Le vaccin en France :
de l'amour fou à l'amour vache

< dimanche 22 novembre 2020 >
Chronique

C'est le mot de la semaine, du mois, pour ne pas dire de l'année : la récente annonce d'un possible vaccin contre le coronavirus a suscité dans l'Hexagone enthousiasme, espoir... mais aussi prudence et défiance !

Rien d'étonnant à cela : la diligence inhabituelle dont, pour la circonstance, ont dû faire preuve les chercheurs vient là épicer une polémique qui ne date pas d'hier. Il n'est que de parcourir la Toile pour vérifier qu'il est peu de sujets sur lesquels on échange autant de vacheries ! L'étymologiste nous dira que c'est dans l'ordre : le mot lui-même, on ne s'en souvient pas toujours, doit tout à la « vaccine », maladie de la gent bovine qu'un certain Jenner, médecin au pays du rosbif, inocula à l'homme pour le préserver de la variole.

Loin de nous l'idée de souffler sur les braises du barbecue : nous nous bornerons à constater que la pratique de la vaccination s'est imposée assez pour abreuver notre lexique d'acceptions figurées. On se dit par exemple « majeur et vacciné » dès que l'on se juge assez grand pour prendre ses responsabilités — ce qui peut surprendre, vu l'âge, de plus en plus précoce, des injections...

Autre avatar de ladite vaccination dans nos discours : la fameuse « piqûre de rappel », dont usent volontiers les exégètes de l'actualité pour qualifier toute grève signifiant à des gouvernants enclins à l'oubli que la paix sociale demeure précaire !

Mais la preuve la plus flagrante de l'influence de la vaccination sur nos métaphores communes reste le joli « virer sa cuti ». Si le commun des mortels devine sans trop de peine qu'il est là question de retourner sa veste (voire, pour Robert, de « changer d'orientation sexuelle »), il est moins sûr que la génération d'aujourd'hui rattache spontanément la chose au BCG de naguère : seuls les plus de soixante-cinq ans se souviendront probablement de cette cuti-réaction qui, bien avant l'appli TousAntiCovid, révélait un contact récent avec le... bacille de Koch, les faisant basculer dans le camp des « positifs ».
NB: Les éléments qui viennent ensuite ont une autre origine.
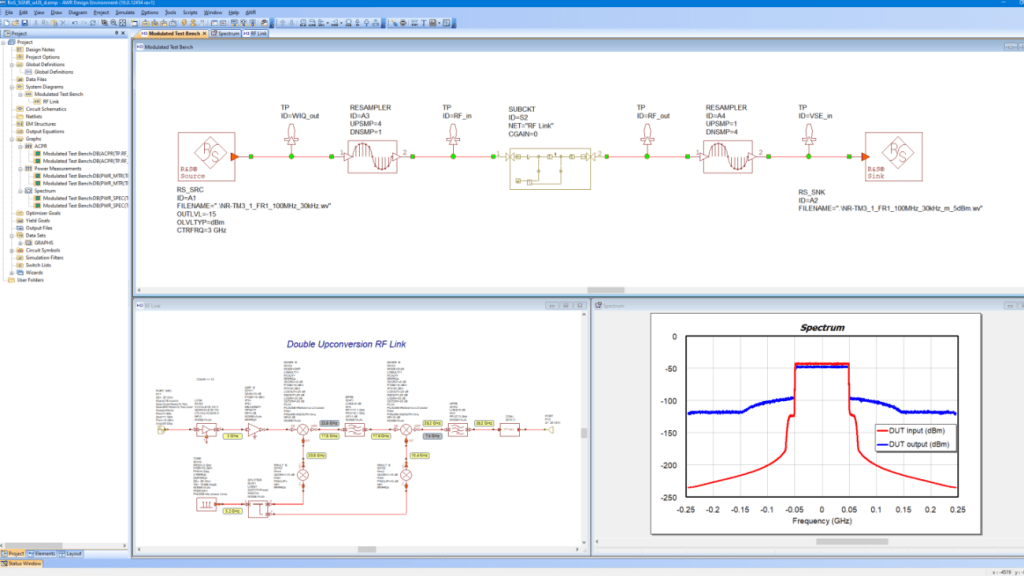Switch to the RF Link document tab

click(x=255, y=33)
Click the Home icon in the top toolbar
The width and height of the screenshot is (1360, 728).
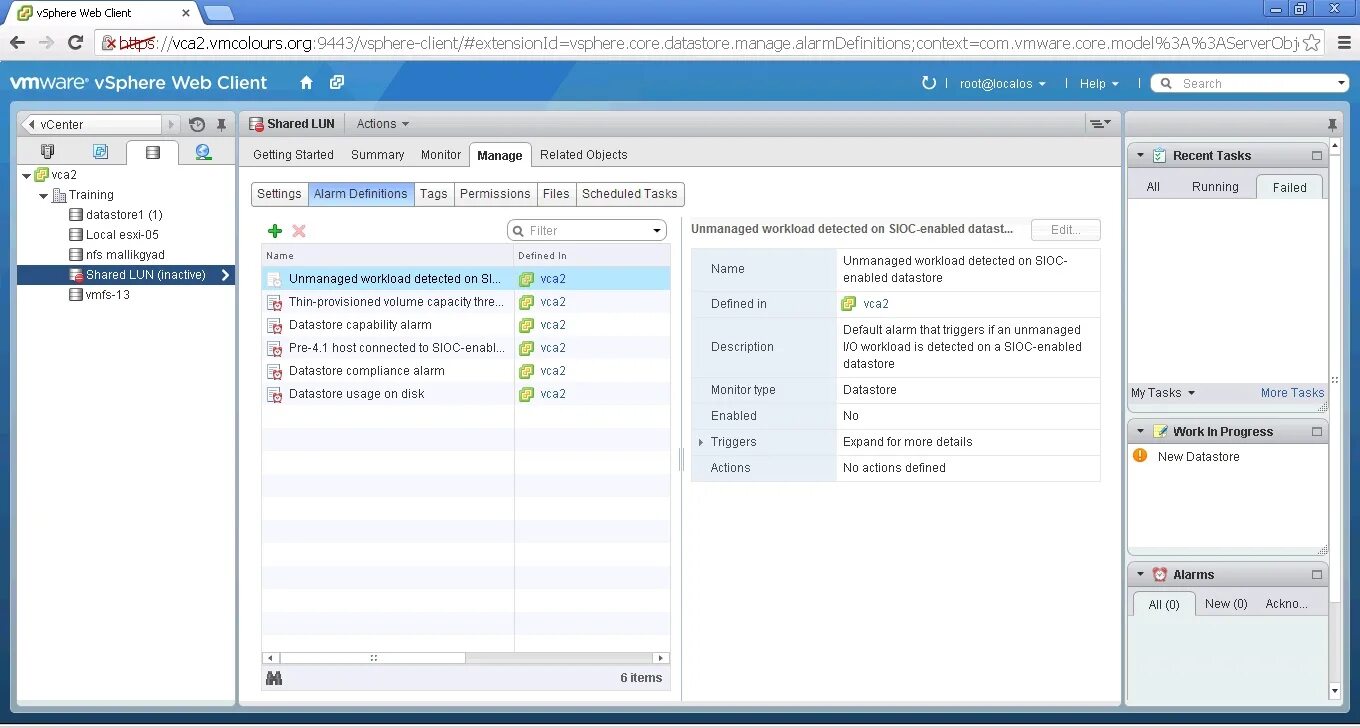coord(308,83)
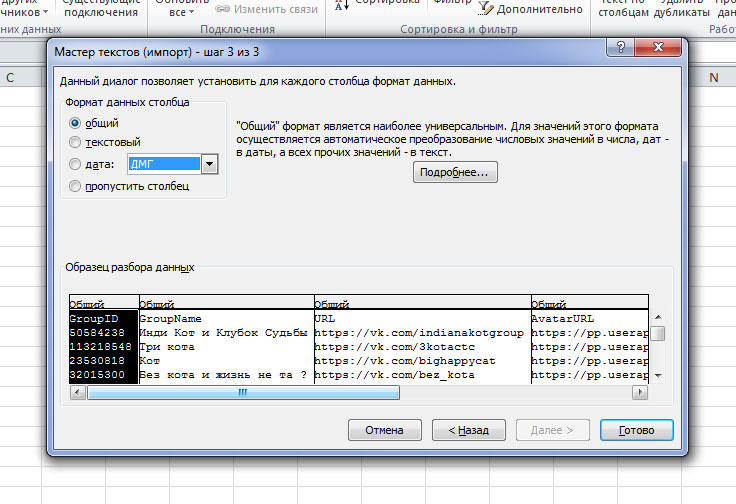The width and height of the screenshot is (736, 504).
Task: Click down arrow of vertical preview scrollbar
Action: coord(658,375)
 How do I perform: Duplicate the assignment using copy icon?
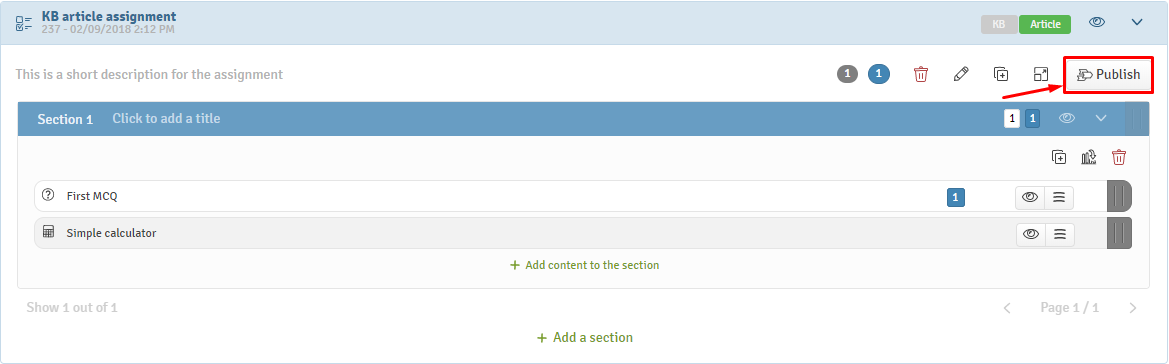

N'allons pourtant pas faire preuve d'un zèle intempestif ! Si l'immunité parlementaire et celle de Koh-Lanta ont vu le jour après les travaux de Pasteur, elles ne leur doivent rien : elles remontent au latin immunitas, qui s'appliquait déjà à une dispense de charge (munus) et d'impôt. Il fut donc un temps, on le voit, où l'économique primait sur le sanitaire.